- [AUFGABE A]: Fasse den Lesetext in genau zwei Sätzen zusammen.

───── LESETEXT ─────

Zum 4. Sonntag nach Ostern
Unser Leben - eine göttliche Sendung
Geliebte Gottes!
Die Kirche bereitet uns auf das Fest der Himmelfahrt unseres Herrn vor. Dazu versetzt sie uns heute wieder in den Abendmahlsaal zurück, als Jesus Abschied von seinen Aposteln nahm. In der Nacht vor seinem Leiden sprach unser Herr: „Ich gehe hin zu dem, der mich gesandt hat“ (Joh. 16, 5). Die göttliche Sendung war der Leitgedanke, der das ganze Leben unseres Herrn Jesus Christus beherrschte. Unter diesem Gesichtspunkt betrachtete er auch seinen Tod. – „Wie mich der Vater gesandt hat, so sende ich euch“ (Joh. 20, 21), fügte er später hinzu. Jesus übertrug Seine Sendung auf die Jünger und weissagte ihnen, was sie um dieser Sendung willen würden tun und leiden müssen. Auch unser Leben ist Jüngerschaft, muß eine Nachfolge Christi sein. Auch unser Leben hat Anteil an der Sendung Christi: „Der Schüler steht nicht über dem Meister“ (Lk. 6, 40).
Die Hohe Bedeutung unseres Lebens
Dieser Gesichtspunkt läßt uns erkennen welch hohe Bedeutung unserem Leben zukommt. Parallel zu unserem Herrn Jesus Christus, der „vom Vater ausging und in die Welt gesandt wurde“, so sind auch wir von Gott ausgegangen. Gott hat uns erschaffen. Gott hat uns in dieses unser konkretes Leben gestellt. Wozu? Damit wir Ihm dienen. Damit wir, wie Jesus Christus selbst, hier auf Erden Seinen göttlichen Willen erfüllen und dann, nach vollendetem Lebenslauf, durch die Pforte des Todes wieder zu Ihm zurückzukehren; um zurückzukehren zu Gott, der uns gesandt hat.

───── BEREITGESTELLTE DATEN ─────

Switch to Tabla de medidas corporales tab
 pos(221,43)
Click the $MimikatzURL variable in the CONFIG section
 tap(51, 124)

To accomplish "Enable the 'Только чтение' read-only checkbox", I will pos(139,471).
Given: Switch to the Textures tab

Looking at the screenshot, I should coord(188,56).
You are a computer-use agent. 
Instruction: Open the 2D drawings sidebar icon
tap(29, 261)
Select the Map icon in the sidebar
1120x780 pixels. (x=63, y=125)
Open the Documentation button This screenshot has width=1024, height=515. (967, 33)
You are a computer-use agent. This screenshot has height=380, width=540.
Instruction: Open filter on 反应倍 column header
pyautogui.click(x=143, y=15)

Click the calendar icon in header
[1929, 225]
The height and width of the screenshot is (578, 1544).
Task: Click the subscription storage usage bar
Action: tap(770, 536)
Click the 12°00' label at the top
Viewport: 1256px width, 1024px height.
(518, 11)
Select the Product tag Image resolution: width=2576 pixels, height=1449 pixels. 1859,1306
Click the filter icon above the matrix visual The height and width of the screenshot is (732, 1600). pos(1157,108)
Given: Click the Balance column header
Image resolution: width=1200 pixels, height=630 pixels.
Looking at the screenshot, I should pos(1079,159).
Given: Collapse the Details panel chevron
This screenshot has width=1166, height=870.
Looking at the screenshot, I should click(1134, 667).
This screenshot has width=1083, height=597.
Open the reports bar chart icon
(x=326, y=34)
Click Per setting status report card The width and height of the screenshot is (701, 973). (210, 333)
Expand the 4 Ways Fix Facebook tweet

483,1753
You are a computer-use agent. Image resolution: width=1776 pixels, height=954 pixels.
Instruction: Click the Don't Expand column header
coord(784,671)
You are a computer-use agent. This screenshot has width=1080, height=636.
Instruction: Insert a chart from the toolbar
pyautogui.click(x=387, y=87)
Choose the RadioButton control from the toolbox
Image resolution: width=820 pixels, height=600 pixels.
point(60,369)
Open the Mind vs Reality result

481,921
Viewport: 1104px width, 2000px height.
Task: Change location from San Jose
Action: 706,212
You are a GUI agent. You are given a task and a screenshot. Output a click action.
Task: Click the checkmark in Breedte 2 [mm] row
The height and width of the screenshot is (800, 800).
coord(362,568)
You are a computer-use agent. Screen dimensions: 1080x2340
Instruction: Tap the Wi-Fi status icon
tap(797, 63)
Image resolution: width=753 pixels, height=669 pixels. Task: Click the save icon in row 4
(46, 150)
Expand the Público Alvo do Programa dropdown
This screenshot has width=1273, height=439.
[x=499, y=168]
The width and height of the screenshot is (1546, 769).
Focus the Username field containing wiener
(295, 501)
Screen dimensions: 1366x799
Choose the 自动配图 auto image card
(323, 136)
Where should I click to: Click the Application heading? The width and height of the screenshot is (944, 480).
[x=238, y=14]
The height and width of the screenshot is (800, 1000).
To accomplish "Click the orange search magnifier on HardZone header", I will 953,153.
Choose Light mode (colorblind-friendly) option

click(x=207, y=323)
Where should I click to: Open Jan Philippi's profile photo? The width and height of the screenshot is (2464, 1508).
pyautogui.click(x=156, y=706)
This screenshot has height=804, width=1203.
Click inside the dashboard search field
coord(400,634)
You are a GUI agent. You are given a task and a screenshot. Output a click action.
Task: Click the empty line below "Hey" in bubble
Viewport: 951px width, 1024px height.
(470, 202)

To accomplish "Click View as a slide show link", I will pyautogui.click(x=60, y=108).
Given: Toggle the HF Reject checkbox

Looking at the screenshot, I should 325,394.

─────

- [AUFGABE B]: Ordne die Zeilen der Datensätze als Markdown-Tabelle mit den Spalten „Nr“ und „Zeile“ an, ohne die Leerzeilen. Beginne bei der Zeile, die „The width and height of the screenshot is (1546, 769).“ enthält, und höre nach dem Ende der Datensätze auf.

- [SCHRIFTLICHE ANTWORT A]: Zur Vorbereitung auf das Fest der Himmelfahrt führt der Lesetext in den Abendmahlsaal zurück, wo Jesus von seiner Sendung durch den Vater sprach und diese Sendung auf seine Jünger übertrug. Auch unser Leben hat Anteil an dieser Sendung, denn Gott hat uns erschaffen und in unser Leben gestellt, damit wir Ihm dienen, Seinen Willen erfüllen und nach vollendetem Lebenslauf durch die Pforte des Todes zu Ihm zurückkehren.

- [SCHRIFTLICHE ANTWORT B]:
| Nr | Zeile |
|---|---|
| 1 | The width and height of the screenshot is (1546, 769). |
| 2 | Focus the Username field containing wiener |
| 3 | (295, 501) |
| 4 | Screen dimensions: 1366x799 |
| 5 | Choose the 自动配图 auto image card |
| 6 | (323, 136) |
| 7 | Where should I click to: Click the Application heading? The width and height of the screenshot is (944, 480). |
| 8 | [x=238, y=14] |
| 9 | The height and width of the screenshot is (800, 1000). |
| 10 | To accomplish "Click the orange search magnifier on HardZone header", I will 953,153. |
| 11 | Choose Light mode (colorblind-friendly) option |
| 12 | click(x=207, y=323) |
| 13 | Where should I click to: Open Jan Philippi's profile photo? The width and height of the screenshot is (2464, 1508). |
| 14 | pyautogui.click(x=156, y=706) |
| 15 | This screenshot has height=804, width=1203. |
| 16 | Click inside the dashboard search field |
| 17 | coord(400,634) |
| 18 | You are a GUI agent. You are given a task and a screenshot. Output a click action. |
| 19 | Task: Click the empty line below "Hey" in bubble |
| 20 | Viewport: 951px width, 1024px height. |
| 21 | (470, 202) |
| 22 | To accomplish "Click View as a slide show link", I will pyautogui.click(x=60, y=108). |
| 23 | Given: Toggle the HF Reject checkbox |
| 24 | Looking at the screenshot, I should 325,394. |